Rewrite every line of the material below, scaling each answer coordinate by 2.15 and rounding to a whole number, with halves rounded up; keep all other numbers as they are. Leave the pictures out.

--- Start Given records ---

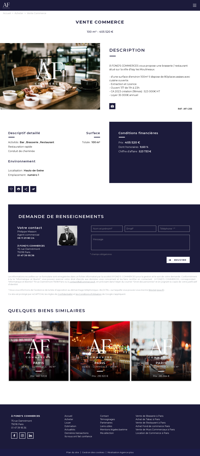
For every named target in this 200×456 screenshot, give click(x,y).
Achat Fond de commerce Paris (153, 426)
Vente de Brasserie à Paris (149, 416)
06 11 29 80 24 (25, 237)
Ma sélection (107, 433)
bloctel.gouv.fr (156, 290)
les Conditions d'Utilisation (89, 294)
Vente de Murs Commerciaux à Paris (155, 429)
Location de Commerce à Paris (152, 433)
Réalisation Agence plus (121, 452)
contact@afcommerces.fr (82, 281)
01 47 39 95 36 (25, 255)
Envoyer (180, 259)
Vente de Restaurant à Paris (151, 422)
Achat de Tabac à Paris (148, 419)
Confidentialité (65, 294)
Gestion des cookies (93, 452)
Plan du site (72, 452)
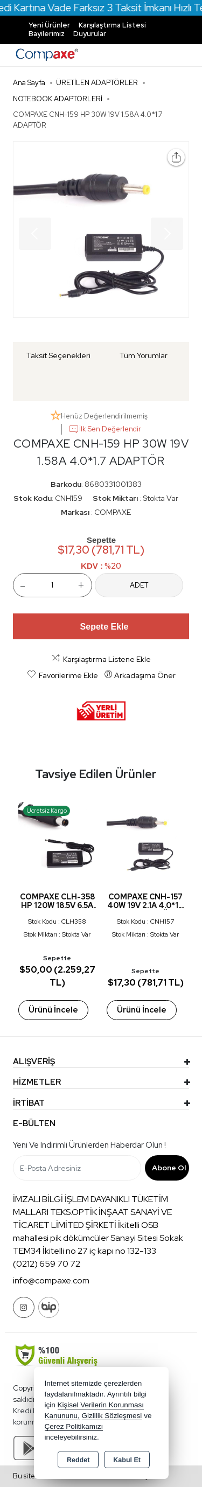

--- End Given records ---

• **The output**
For every named target in this 200×456 screenshot, give click(x,y).
Achat Fond de commerce Paris (329, 916)
Vente de Brasserie à Paris (320, 894)
06 11 29 80 24 (54, 510)
Ma sélection (230, 931)
bloctel.gouv.fr (335, 624)
les Conditions d'Utilisation (191, 632)
Vente de Murs Commerciaux à Paris (333, 922)
Location de Commerce à Paris (327, 931)
Réalisation Agence plus (260, 972)
contact@afcommerces.fr (176, 604)
01 47 39 95 36 (54, 548)
Envoyer (387, 557)
Vente de Restaurant à Paris (325, 907)
Achat de Tabac à Paris (318, 901)
Confidentialité (140, 632)
Gestion des cookies (200, 972)
Plan du site (155, 972)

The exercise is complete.